Search code examples
c++vectorsetcontainersmultiset

what is the better feature do we have in multiset that is not in vector?


why we should use "multi set" (as we know "multi set" can keep repetitive key)

why we shouldn't use vector instead ?

is there any good feature in "multi set" that we don't have in vector ? (or other containers like vector)

Do you know any special usage for "multi set" ?


Solution

  • (moving/expanding from the comments)

    what is the better feature do we have in multiset that is not in vector?

    The key feature is fast (O(log N)) lookup "equivalent" (according to the comparer) elements, plus implicit sorting according to the comparer (with O(log N) cost in insertion)).

    (this plus the usual set features, such as O(1) removal (after O(log N) search) and references that are never invalidated)


    multiset is quite a "niche" container; in 10+ years of writing C++ I don't think I ever used it (or seeing it being used, FWIW). Most probably, its very existence owes much to the map/set <=> multimap/multiset symmetry.

    set is generally thought as "the container which does not allow duplicate elements", so having a set that allows duplicates apparently makes no sense at all. However, the actual point of set is to allow fast (O(log n)) lookup of objects according to some criterion, which crucially may not consider the complete content of the object.

    Let's make a step back; it's helpful here to understand that ?map is just a ?set in disguise1. In particular, you can think of a std::?map<K,V> as a std::?set<pair<const K,V>,KeyComp>, where KeyComp is a comparer that only considers the first (=key) part of the pair2 - which incidentally is exactly what std::?map::value_compare is; you'll notice also that the type of std::?map::value_type is indeed std::pair<const K, V>.

    So, ?map is essentially a convenience over ?set for the common case where you want to index values by some key that is not already "inside the value itself".

    If instead the key is already stored inside the value - which is generally what happens when we are indexing existing data by some of its properties - a ?set with a custom comparer can be used, thus avoiding the key replication of the key that would be required in a ?map.

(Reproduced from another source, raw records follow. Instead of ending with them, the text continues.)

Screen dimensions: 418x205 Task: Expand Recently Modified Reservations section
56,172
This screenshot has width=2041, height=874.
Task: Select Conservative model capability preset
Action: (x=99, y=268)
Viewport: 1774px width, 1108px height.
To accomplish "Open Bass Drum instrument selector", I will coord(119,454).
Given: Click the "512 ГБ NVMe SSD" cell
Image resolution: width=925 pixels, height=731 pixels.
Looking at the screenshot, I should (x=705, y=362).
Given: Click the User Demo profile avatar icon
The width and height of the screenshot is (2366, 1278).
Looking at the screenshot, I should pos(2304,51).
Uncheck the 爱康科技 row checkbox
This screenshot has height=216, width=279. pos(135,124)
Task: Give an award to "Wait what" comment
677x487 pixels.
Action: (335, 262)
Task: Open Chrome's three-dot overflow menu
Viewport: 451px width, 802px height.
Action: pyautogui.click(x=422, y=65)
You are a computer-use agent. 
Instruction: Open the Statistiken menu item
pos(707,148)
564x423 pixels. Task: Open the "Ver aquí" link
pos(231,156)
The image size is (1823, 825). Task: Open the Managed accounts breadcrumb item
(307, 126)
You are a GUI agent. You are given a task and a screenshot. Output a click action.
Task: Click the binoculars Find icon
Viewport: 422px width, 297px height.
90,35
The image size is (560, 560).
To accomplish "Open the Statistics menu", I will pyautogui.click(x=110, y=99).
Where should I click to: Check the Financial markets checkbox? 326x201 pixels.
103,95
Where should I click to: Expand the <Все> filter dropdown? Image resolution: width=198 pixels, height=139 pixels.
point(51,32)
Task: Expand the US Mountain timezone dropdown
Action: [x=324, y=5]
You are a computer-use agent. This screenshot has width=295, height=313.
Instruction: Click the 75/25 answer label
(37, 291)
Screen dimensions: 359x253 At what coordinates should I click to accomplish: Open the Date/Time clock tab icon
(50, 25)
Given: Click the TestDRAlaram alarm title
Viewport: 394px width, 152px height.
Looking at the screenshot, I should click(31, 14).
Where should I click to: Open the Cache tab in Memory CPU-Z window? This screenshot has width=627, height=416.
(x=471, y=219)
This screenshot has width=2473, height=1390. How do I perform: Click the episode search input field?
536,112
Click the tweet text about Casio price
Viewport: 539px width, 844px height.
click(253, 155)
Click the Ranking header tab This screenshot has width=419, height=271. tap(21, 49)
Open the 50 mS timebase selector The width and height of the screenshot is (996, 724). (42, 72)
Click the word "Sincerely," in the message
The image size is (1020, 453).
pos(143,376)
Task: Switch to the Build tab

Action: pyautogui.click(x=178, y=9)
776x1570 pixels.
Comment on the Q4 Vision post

    Let's consider an imaginary book database; you have a big std::deque<std::unique_ptr<Book>> that contains all the book objects, and you want to index them by author and by title for quick lookup.

    In this case, you can use a multiset<Book *, CustomComp> for each field you want to index; the custom comparer will implement a < operator that considers just a specific field of the pointed element.

    When a new book is added you just need to add it to the deque and to all the indexes; when a book is removed you have to remove it from the deque and from the indexes. An edit requires to first remove it from the indexes, apply the changes and then re-add it (straight modification can lead to an inconsistent state of the multiset instances, because you may be changing the ordering relation between the stored objects "behind their back").

    It's perfectly fine here that you have a set which allows duplicate elements: they are duplicate only according to the comparer, which just considers one field; it's perfectly normal to have multiple books by the same author, or different books with the same title. The point here is not "not allowing duplicates", it's "fast lookup by some key", exactly as if we were using a multimap, but without having to keep an extra copy of the key inside the indexes.


    Notes

    1. When I write ?set or ?map I'm talking about both the "regular" and "multi" variants. It's worth noting that the core of the discussion applies mostly in the same way even to the unordered counterparts, changing the comparer with the hash function.
    2. Of course, when doing a lookup you have to provide a dummy second argument, and that's why using a map is more convenient.